Iwan Deplazes, responsable Asset Management, évoque les écarts croissants de rendement entre les caisses de pension et le rôle central des rendements des marchés.

La réforme AVS 21 bouscule le 2e pilier

L’évolution des principaux paramètres explique le niveau constant des prestations du 2e pilier : les taux de conversion, le taux d’intérêt technique et le rendement théorique se sont stabilisés. Malgré leurs abondantes réserves, les caisses ne rehaussent pas leurs prestations garanties.

En même temps, il devient clair que la réforme sur la stabilisation de l’AVS (réforme AVS 21) a bousculé le 2e pilier. La flexibilisation au-delà de l’âge ordinaire de la retraite est en cours, et donnera certainement du travail aux caisses de pension.

Heini Dändliker, responsable Grandes entreprises / Marché Suisse, parle de la solide situation financière des caisses de pension, du rendement record des avoirs de vieillesse et de la transition vers des retraits en capital plutôt qu'en rentes dans le cadre du 2e pilier.

L’enquête et ses participants

L’enquête a été réalisée sur un panel en ligne du 5 mars au 16 avril 2026. À cette 26e édition ont participé 528 caisses de pension, soit 21 de plus que l’année précédente.

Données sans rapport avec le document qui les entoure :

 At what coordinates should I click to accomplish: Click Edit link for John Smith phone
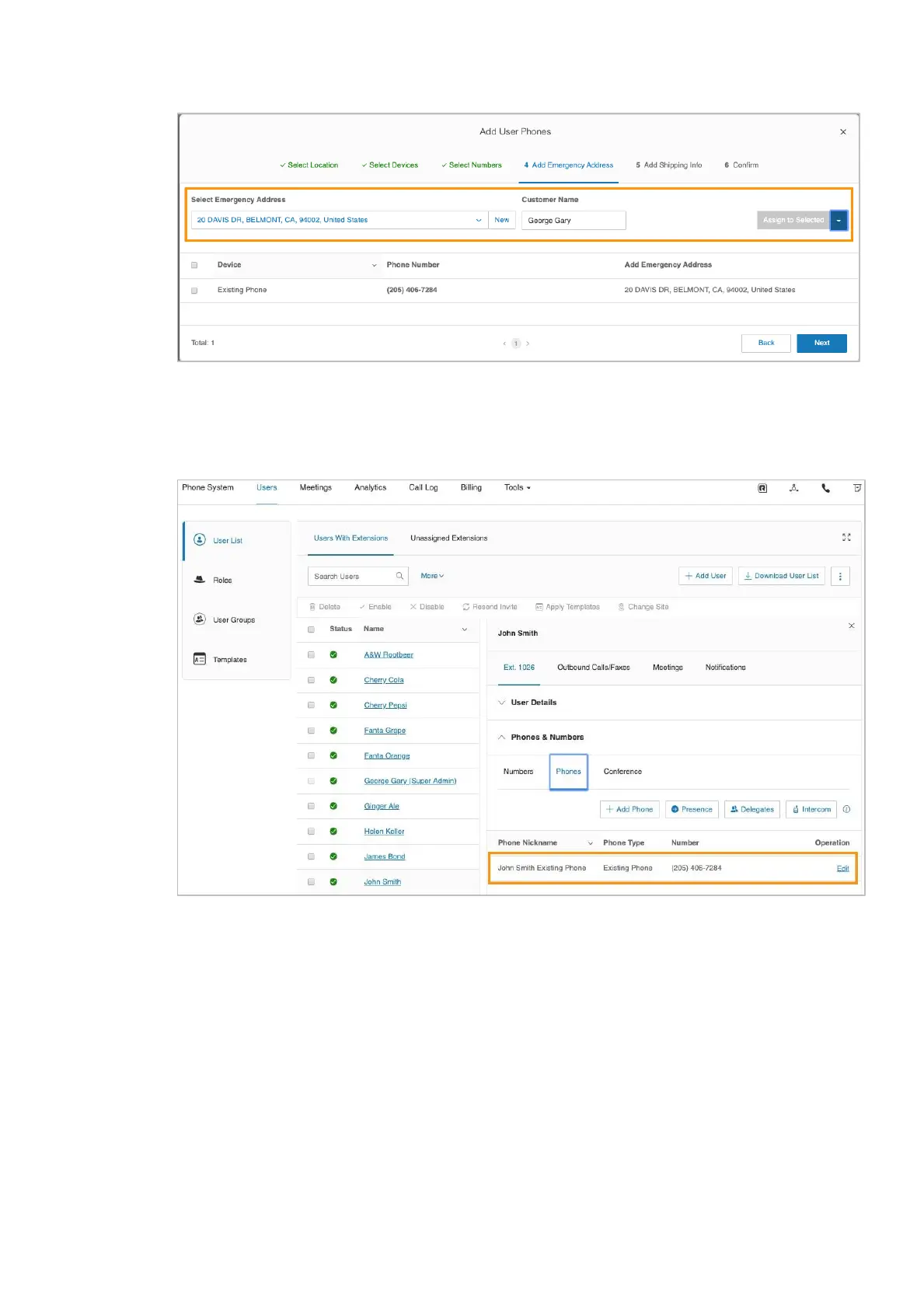point(842,868)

La fortune de prévoyance des institutions de prévoyance interrogées s’élève au total à 939 milliards de francs. Les caisses interrogées assurent plus de 3 millions d’assurés en activité et environ 900 000 retraités. L’enquête bénéficie donc d’une bonne représentativité : la statistique des caisses de pension de l’Office fédéral de la statistique (OFS) fait actuellement état de 4,8 millions d’assurés en activité et de 1,3 million de bénéficiaires de rentes. Le total de bilan des 1 292 institutions de prévoyance s’élève au total à 1 220 milliards de francs (en 2024). L’étude couvre donc environ 83% du capital de prévoyance et 70% des assurés dans le 2e pilier.